**Data records**
---
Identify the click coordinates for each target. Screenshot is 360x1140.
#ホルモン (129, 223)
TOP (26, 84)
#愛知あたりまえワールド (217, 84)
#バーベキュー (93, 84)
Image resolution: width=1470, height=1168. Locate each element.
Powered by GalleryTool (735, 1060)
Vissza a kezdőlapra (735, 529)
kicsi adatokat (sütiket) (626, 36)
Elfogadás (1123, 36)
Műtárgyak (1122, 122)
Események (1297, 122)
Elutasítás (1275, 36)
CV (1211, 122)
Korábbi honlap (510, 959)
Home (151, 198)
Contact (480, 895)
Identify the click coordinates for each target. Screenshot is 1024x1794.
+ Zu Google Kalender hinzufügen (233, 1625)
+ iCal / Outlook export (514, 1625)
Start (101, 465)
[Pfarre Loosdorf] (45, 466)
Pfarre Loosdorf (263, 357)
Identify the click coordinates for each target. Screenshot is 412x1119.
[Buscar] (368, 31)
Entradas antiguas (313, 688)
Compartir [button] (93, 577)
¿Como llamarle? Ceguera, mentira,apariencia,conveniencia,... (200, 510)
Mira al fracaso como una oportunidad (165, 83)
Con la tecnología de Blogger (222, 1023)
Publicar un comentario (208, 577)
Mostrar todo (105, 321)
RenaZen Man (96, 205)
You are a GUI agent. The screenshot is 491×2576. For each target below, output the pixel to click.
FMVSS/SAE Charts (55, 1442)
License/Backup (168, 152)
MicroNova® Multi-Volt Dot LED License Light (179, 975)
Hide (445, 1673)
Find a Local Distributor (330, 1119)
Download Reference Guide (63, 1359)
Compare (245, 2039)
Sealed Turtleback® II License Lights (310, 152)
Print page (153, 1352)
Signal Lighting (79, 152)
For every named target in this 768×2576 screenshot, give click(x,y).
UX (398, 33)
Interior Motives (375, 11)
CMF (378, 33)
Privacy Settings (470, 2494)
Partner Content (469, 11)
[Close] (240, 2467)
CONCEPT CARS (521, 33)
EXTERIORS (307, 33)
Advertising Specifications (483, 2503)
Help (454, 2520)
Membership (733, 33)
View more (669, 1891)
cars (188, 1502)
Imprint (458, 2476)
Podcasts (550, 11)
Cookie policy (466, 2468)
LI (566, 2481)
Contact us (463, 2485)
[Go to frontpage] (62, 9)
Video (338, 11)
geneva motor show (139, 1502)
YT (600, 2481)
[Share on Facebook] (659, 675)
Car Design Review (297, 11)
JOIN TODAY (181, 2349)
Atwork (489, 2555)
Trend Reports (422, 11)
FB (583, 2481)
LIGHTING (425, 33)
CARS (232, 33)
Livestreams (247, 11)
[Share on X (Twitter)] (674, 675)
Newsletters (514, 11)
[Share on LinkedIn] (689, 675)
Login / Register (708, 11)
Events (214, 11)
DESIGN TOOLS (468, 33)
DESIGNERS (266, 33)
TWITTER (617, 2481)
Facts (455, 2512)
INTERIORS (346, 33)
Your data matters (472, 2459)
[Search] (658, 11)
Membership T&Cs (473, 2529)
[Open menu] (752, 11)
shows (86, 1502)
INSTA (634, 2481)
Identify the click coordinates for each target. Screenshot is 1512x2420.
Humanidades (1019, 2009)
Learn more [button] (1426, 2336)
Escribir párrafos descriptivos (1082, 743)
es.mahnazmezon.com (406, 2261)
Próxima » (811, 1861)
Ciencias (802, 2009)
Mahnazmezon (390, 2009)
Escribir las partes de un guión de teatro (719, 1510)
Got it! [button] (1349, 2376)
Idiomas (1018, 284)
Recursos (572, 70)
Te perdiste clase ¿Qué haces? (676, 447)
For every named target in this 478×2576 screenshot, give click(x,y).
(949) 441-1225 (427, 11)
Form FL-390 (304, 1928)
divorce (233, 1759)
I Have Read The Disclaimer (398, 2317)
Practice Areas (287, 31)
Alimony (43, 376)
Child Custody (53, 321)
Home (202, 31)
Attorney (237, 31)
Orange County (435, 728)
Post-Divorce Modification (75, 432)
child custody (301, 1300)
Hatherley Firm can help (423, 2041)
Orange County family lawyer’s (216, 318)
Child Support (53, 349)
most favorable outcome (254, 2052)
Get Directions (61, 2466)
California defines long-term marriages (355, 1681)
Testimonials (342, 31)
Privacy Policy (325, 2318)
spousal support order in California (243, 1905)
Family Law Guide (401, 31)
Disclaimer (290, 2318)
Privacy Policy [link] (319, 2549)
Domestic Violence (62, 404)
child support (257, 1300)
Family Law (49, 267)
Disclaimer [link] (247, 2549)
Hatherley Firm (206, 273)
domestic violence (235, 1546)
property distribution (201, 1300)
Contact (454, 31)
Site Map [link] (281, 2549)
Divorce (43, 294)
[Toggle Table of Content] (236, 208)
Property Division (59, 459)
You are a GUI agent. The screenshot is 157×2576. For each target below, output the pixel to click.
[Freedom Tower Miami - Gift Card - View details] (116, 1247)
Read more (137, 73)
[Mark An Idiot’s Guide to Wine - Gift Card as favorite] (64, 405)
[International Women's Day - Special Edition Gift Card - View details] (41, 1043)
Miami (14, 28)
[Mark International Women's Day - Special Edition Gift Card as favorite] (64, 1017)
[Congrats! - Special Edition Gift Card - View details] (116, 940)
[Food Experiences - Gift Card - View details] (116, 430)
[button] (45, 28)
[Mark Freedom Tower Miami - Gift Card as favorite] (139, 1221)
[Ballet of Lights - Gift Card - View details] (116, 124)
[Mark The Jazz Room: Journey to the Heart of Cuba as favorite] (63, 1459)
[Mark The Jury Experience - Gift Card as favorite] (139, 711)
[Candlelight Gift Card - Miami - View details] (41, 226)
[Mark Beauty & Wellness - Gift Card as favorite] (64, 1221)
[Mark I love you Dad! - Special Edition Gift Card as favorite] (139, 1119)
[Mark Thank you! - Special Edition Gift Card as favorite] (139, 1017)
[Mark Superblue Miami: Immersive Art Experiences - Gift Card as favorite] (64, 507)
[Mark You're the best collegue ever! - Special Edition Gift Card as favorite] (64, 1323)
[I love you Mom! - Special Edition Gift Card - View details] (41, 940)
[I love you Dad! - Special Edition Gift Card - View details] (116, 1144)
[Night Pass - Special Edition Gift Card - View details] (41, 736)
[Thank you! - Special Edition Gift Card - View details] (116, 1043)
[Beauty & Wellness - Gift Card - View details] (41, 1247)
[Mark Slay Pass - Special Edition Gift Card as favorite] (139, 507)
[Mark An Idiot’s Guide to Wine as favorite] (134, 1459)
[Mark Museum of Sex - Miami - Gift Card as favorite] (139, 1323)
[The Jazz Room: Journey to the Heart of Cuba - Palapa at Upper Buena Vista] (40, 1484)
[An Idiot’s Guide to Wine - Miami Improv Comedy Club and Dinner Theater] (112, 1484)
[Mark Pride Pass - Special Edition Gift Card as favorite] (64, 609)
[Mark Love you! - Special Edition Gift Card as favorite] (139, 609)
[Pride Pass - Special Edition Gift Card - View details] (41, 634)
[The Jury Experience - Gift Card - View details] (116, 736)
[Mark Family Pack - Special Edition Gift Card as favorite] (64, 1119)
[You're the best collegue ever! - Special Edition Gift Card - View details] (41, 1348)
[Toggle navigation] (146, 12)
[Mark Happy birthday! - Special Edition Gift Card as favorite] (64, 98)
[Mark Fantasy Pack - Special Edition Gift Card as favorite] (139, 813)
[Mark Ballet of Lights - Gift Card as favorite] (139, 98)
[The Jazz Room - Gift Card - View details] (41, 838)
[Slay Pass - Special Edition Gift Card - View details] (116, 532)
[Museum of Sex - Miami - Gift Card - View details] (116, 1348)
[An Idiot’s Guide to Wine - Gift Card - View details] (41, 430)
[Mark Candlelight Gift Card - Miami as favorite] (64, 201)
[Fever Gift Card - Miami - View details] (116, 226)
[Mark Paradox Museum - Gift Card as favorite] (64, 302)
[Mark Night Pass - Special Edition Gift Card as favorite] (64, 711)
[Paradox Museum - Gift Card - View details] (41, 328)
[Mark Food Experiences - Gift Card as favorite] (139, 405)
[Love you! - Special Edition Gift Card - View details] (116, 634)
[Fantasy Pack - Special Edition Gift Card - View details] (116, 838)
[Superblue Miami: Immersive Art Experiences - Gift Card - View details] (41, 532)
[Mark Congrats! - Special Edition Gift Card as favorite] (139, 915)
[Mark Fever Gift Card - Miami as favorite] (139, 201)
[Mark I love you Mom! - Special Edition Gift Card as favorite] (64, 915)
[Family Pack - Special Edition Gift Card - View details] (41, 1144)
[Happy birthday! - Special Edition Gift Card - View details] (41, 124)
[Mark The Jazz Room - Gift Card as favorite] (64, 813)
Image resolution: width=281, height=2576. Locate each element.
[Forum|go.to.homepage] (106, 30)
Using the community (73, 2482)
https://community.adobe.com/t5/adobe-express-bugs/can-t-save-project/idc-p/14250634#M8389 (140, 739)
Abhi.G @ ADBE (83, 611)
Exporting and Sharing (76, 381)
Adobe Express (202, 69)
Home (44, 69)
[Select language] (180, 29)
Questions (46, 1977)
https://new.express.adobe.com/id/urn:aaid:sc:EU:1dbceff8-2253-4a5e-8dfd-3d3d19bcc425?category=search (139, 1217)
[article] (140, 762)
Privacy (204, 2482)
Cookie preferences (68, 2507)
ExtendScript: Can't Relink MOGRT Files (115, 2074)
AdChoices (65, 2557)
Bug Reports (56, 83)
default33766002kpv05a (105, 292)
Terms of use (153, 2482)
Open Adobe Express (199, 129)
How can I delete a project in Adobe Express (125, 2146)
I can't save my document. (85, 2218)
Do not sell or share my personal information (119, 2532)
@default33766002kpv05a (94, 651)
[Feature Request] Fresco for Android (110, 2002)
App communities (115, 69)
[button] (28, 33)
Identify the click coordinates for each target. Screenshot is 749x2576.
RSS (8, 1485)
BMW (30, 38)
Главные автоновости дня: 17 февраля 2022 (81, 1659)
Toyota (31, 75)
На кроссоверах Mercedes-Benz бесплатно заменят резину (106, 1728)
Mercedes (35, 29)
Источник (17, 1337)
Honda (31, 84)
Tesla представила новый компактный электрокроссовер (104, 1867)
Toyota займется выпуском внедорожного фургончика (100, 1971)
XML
---
Transcribe the lines above between the line holding "Testimonials (342, 31)" and the line holding "Hatherley Firm (206, 273)", inclusive, exactly as they stand and with nothing added.

Testimonials (342, 31)
Privacy Policy (325, 2318)
spousal support order in California (243, 1905)
Family Law Guide (401, 31)
Disclaimer (290, 2318)
Privacy Policy [link] (319, 2549)
Domestic Violence (62, 404)
child support (257, 1300)
Family Law (49, 267)
Disclaimer [link] (247, 2549)
Hatherley Firm (206, 273)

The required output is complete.